Le sonneur de brume
Il est debout, pâle et grave ses cheveux bruns flottant
Son drapeau noir et blanc dans la bise de l’avent,
Au bord d’un lac perdu au milieu de nulle part,
Aux contours avalés d’un manteau de brouillard
Il s’est paré en cette aube de l’habit d’autrefois :
Celui de ses ancêtres, celui de sa mémoire,
Une chemise blanche, un gilet de grain noir,
Un bragou braz bleu méprisant son trépas.
Yann Erwan il se nomme, l’orage et le chagrin,
Son gris regard fermé, noyé joutant le flux,
Il pleure son pays abandonné des siens,
Il venge son pays à ses lèvres pendu.
Il ébloui sa peine dans cet air douloureux,
puissamment , rappelant son âme en sa matière,
Tel un si lourd sanglot que sa terre de ses serres,
Le nourrit de son suc humide et valeureux.
Mais il sait que son arme, par le son écorché,
Brise les frontières des cinq pays violés,
En faisant tournoyer dans la toile de l’éther
Les poètes oubliés, les druides et les colères,
La cornemuse supplie et la plainte déchirante,
Fait se courber l’échine des arbres aux noires teintes,
Et gémir le renard et planer la complainte
De la vieille enchanteresse du lac qui chante.
Yann se tient immobile, son air halluciné
Traverse les voiles : « Ogme Dieu de la guerre,
Entend mon sanglot long, entend ma mélopée,
viens et vivifie moi par ta force millénaire, »
« Entend l’ incantation de la gwrac’h là bas,
De l’autre côté de la rive, les bras en croix.
Dont l’âme t’ es fidèle depuis la nuit de son rêve,
Dont les chants sont offrande pour que demeure ta sève »
« Ou est la langue aimée : méprisée et noyée,
Le sel de ce pays : dilué dans l’oubli,
Ou sont les hommes fiers sur leur terre aujourd‘hui,
Flambés dans une essence aux vapeurs d’ hallali. »

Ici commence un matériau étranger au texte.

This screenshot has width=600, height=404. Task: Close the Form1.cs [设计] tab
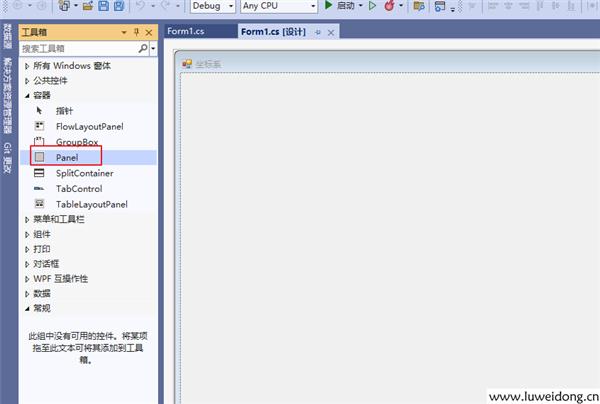[331, 32]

« Plus de lune qui se lève pour une mer nouvelle,
Plus de soleil mourant que l’on boit en tremblant
Plus de pluie adorée au souffle du ponant,
Plus de mûres à fermer les yeux, à humer le ciel,
« La pierre des calvaires nul ne la touche,
La brune lande aride n’affole plus les idées,
Personne n’enlace l’arbre à ses bras écorchés,
Les sens émerveillés ne sont plus qu’avide bouche »
« Ogme je me donne à toi pour que ma terre sourie,
Je suis le messager de cette femme en noir,
Car rien qui vaille pour les hommes aujourd’hui,
Que leurs folles voitures à rouiller dérisoires »

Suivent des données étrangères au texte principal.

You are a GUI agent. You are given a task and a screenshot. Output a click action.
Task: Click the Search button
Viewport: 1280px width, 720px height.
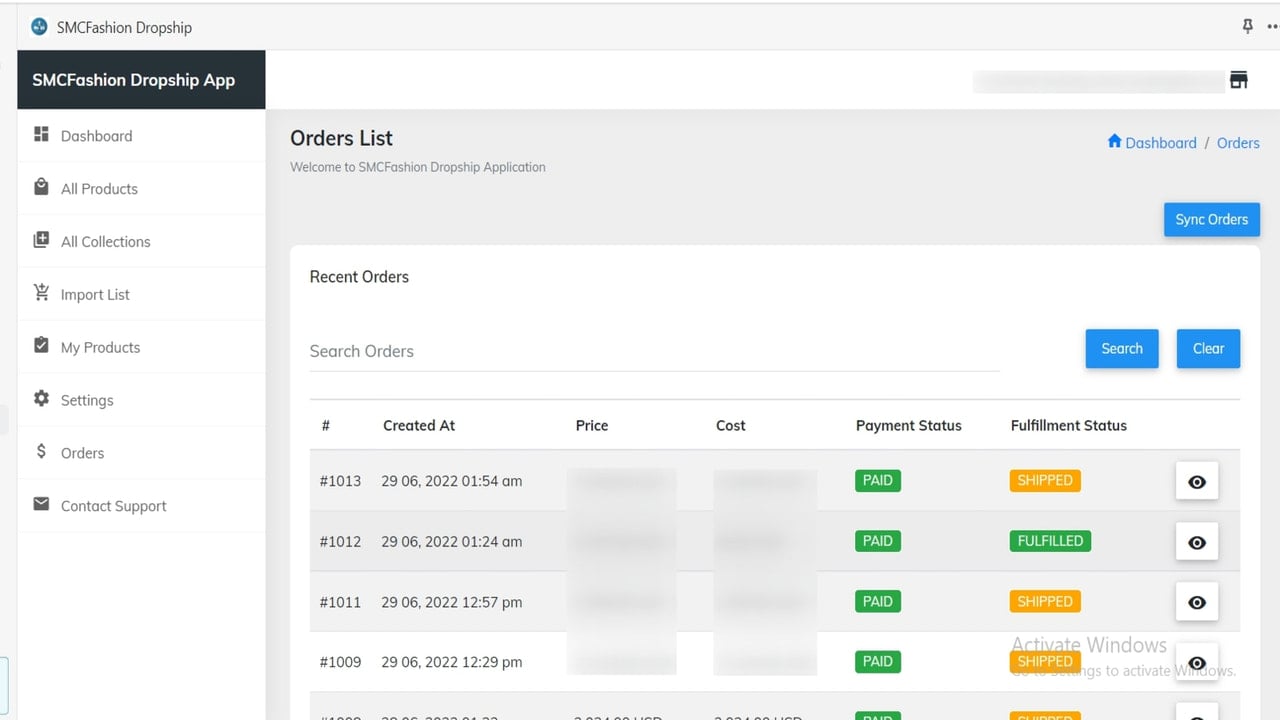1122,349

Rien de bon ne peut advenir désormais,
« Ils seront les victimes nous serons les faucheurs,
En cette hâve journée j’ai sonné la noirceur
De la charrette aux essieux grimaçants des excès»
***
Oh vous Glenn, Per Jaquez, Fench : vous absous,
Du cercle blanc du Gwenred, soldats vêtus de bure,
Apaisez l’armée déchainée des armures,
Par votre âme sereine maitrisez le vent fou,
Offrez, par la toile de l’éther qui s’entaille
A cet homme en folie propulsé dans l’abime
Pour que son art soit croire et sa colère sublime
Et pour que le biniou soit offrande aux merveilles
Offrez l’art pur que fut votre vie de vertiges,
Par les beaux sacrifices et les mots envoutants,
Les chansons amoureuses pour que giclent des vestiges,
Les palais de granit d’un héritage poignant.

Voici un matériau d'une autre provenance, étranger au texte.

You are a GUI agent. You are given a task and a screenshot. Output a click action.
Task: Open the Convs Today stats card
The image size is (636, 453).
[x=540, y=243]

En grâce, détournez ce cœur en chair et en son,
De la grêle qui charrie le sang et la rancœur,
Mon pays survivra , son âme à l’unisson,
De certains comme vous qui lui offrent leur cœur,
Leurs jours et leur labeur, leur art en floraison
Je veux leur rendre hommage et leur dire merci,
Pour toujours veiller, sentinelles, sur mon nom,
Contre vents et marée, et l’ âme assujettie,
Vous d’hier et demain, gardiens des traditions,
Pour cette terre rebelle, fière et créative :
Magie et poésie, mélodie, oraison,
Que le sonneur par votre or devienne source vive.
Qu’il soit la douleur dans la brume, la joie dans le présent,
Qu’il soit l’excès la tempérance, la folie d’être un,
Qu’il soit chacun de nous, symbole de nos matins,
Ainsi soit il, ainsi soit il, qu’il soit vivant !
Qu’il marche et pleure, fier, l’émotion de son rang,
Celui des soldats qui défilent sans fusil et sans cris,
Autre que celui indicible des bagad dans les nuits,
De Quimper ou de Brest, de Nantes ou de Lorient.